Cozza nem sequer pôde demonstrar se seu talento a credencia para interpretar Ivone Lara

Fabiana Cozza durante coquetel de abertura da 'Ocupação Dona Ivone Lara', no Itaú Cultural, em maio de 2015
Fabiana Cozza durante coquetel de abertura da 'Ocupação Dona Ivone Lara', no Itaú Cultural, em maio de 2015 - Greg Salibian - 5.mai.15/Folhapress

O racismo é moralmente condenável porque atribui a um indivíduo particular características tidas como representativas da categoria a que ele pertence. A mente do racista tira conclusões sobre pessoas antes mesmo de conhecê-las e interagir com elas. E, se os estereótipos relativos ao grupo de que o sujeito faz parte são negativos, ele já dá a largada em grande desvantagem —o que é profundamente injusto.
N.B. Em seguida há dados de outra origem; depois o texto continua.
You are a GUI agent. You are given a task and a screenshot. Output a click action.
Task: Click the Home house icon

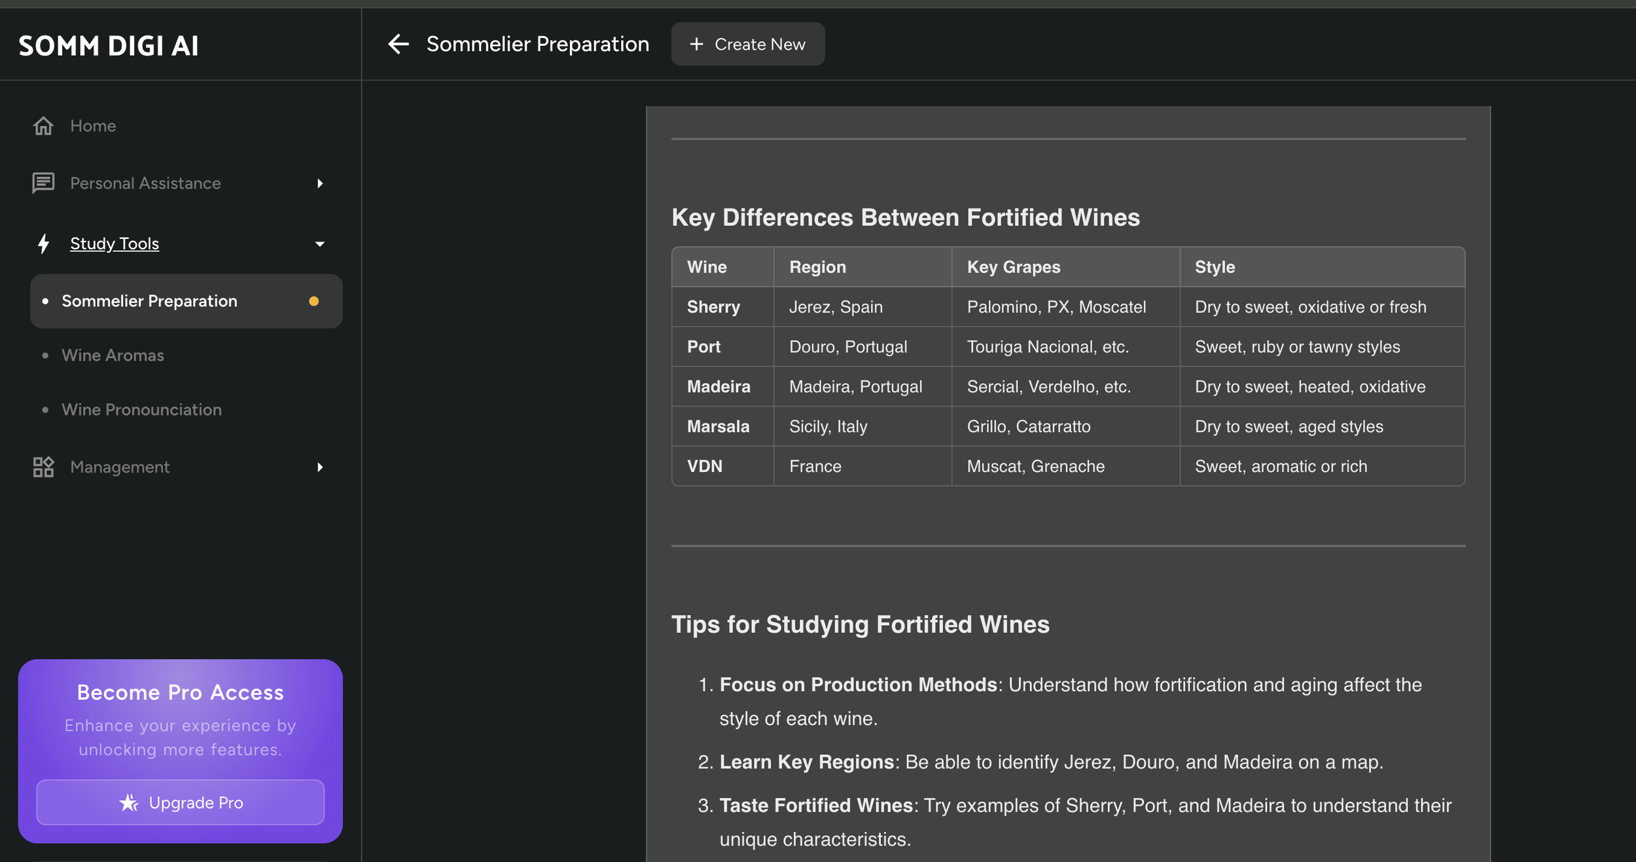(43, 126)
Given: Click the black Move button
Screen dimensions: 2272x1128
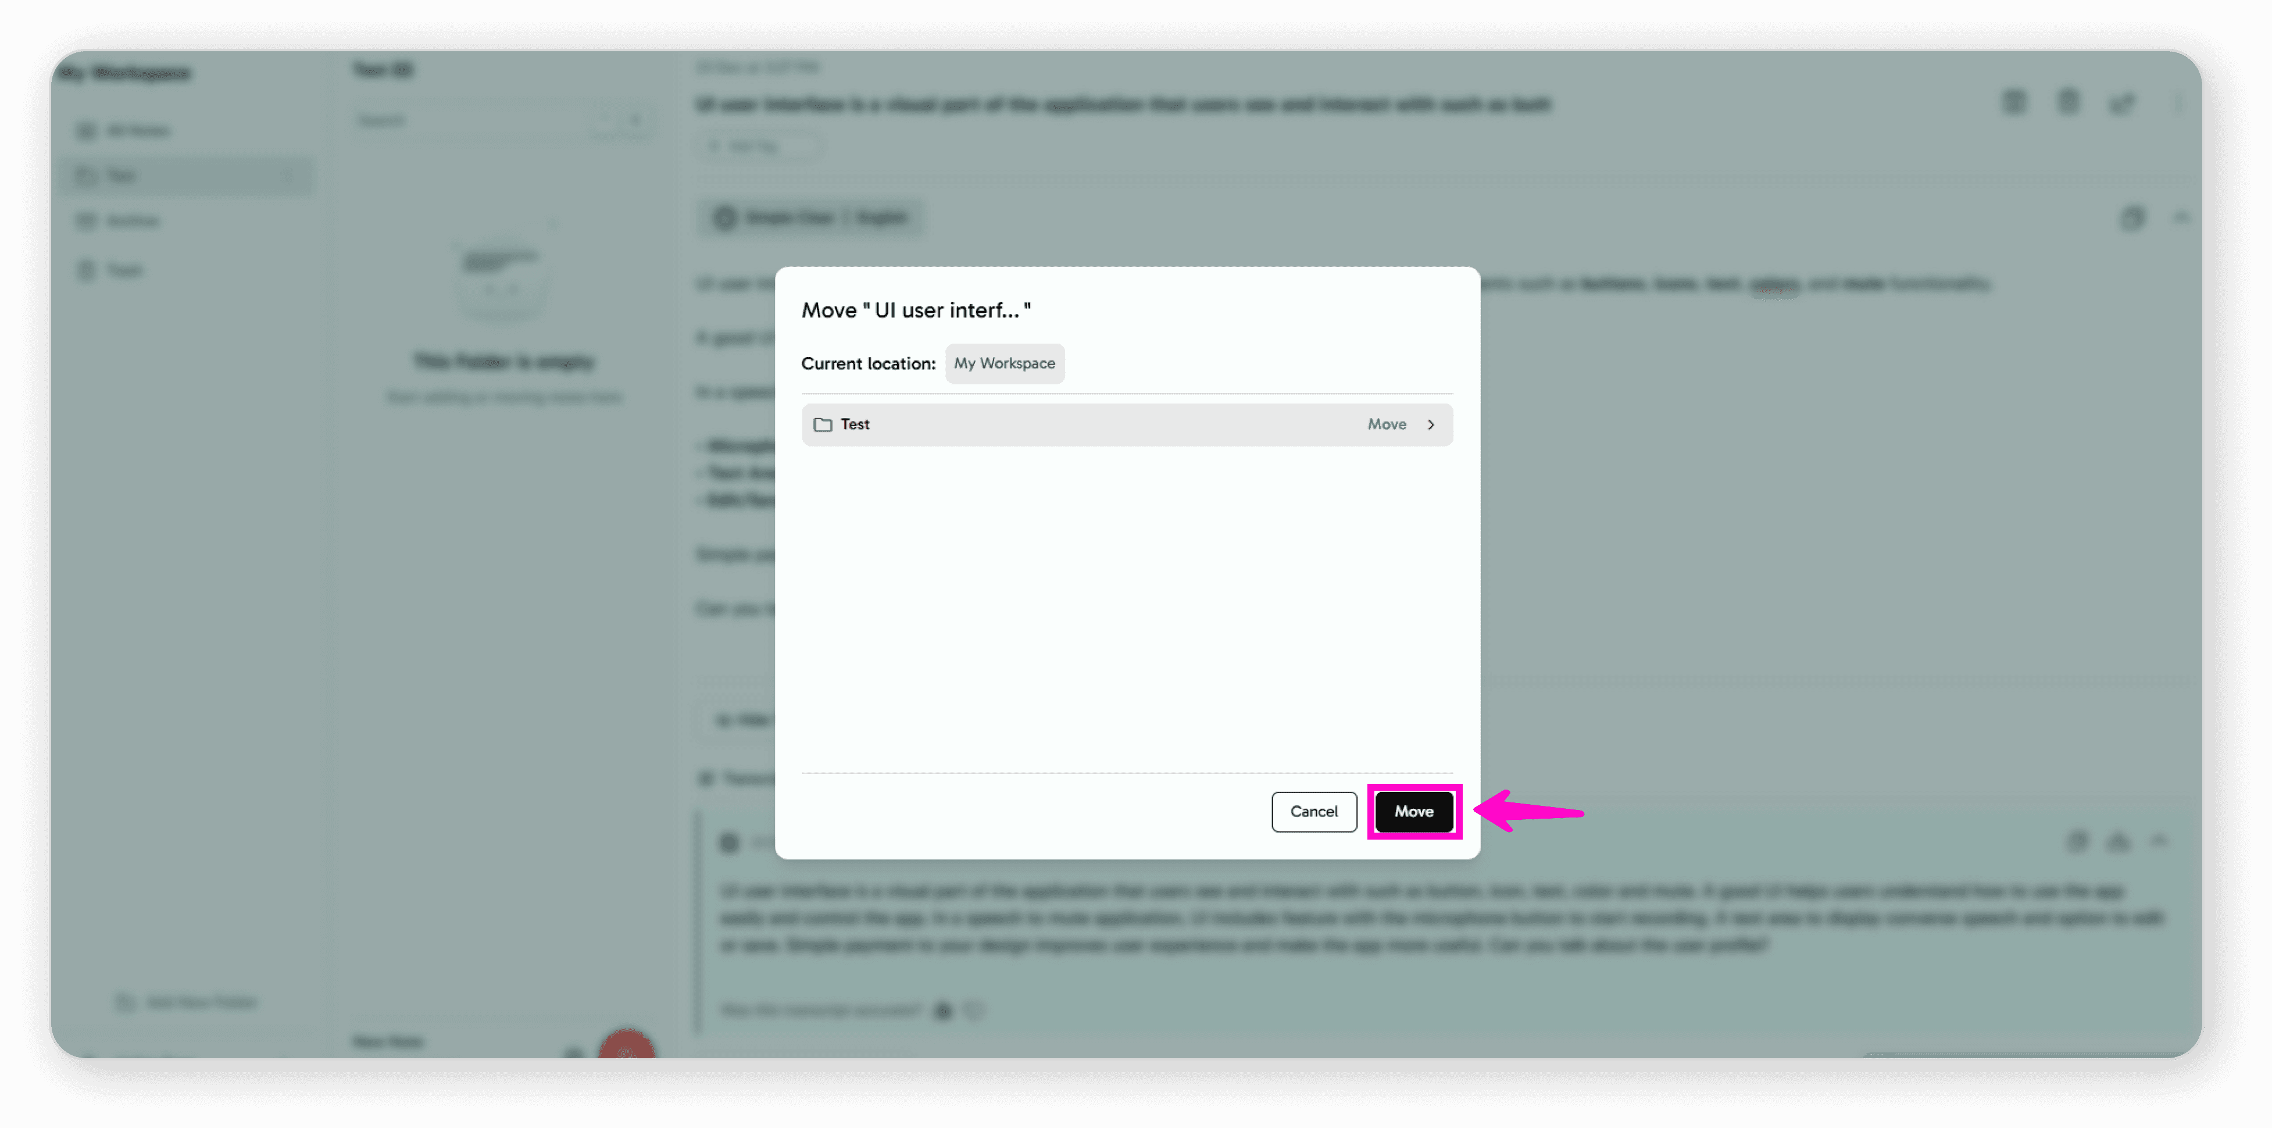Looking at the screenshot, I should pos(1413,811).
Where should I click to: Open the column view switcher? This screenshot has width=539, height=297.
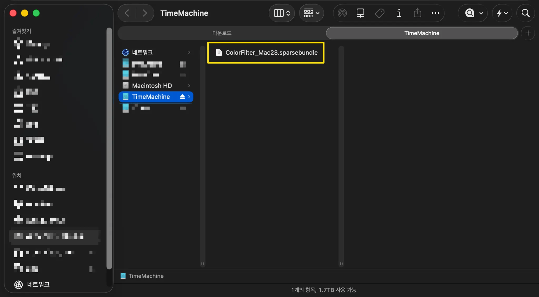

Diante disso, a atitude antirracista por excelência é sustentar que as pessoas, independentemente das marcas fenotípicas que carreguem, devem ser tratadas de forma igualitária e só podem ser julgadas pelos vícios ou virtudes que apresentem enquanto indivíduos, não pelas características atribuídas ao seu grupo.

É essa atitude antirracista por excelência que setores do movimento negro não tiveram com a artista Fabiana Cozza, que havia sido escalada para interpretar a cantora e compositora carioca Ivone Lara (1922-2018) num musical que deverá estrear em setembro no Rio de Janeiro. No entender desses militantes, Cozza, filha de pai negro e mãe branca, não tem melanina suficiente para representar Ivone Lara.

A intensidade dos protestos contra a escolha de Cozza nas redes sociais foi tamanha que fez com que a artista desistisse de atuar. Ela foi julgada por sua cor e nem sequer teve a chance de demonstrar se seu talento como atriz e cantora a credenciam para o papel —o que é profundamente injusto.

Entendo que o movimento opera com simbolismos e precisa pautar as muitas discussões de sua atribulada agenda, incluindo o colorismo, que são as diferentes cargas de discriminação a que negros estão sujeitos dependendo do tom de sua pele. Mas é profundamente lamentável que os militantes coloquem seus objetivos propagandísticos à frente do que deveria ser uma linha vermelha para todo ativismo antirracista, que é jamais discriminar uma pessoa, em especial uma mulher negra, por não ostentar a cor certa.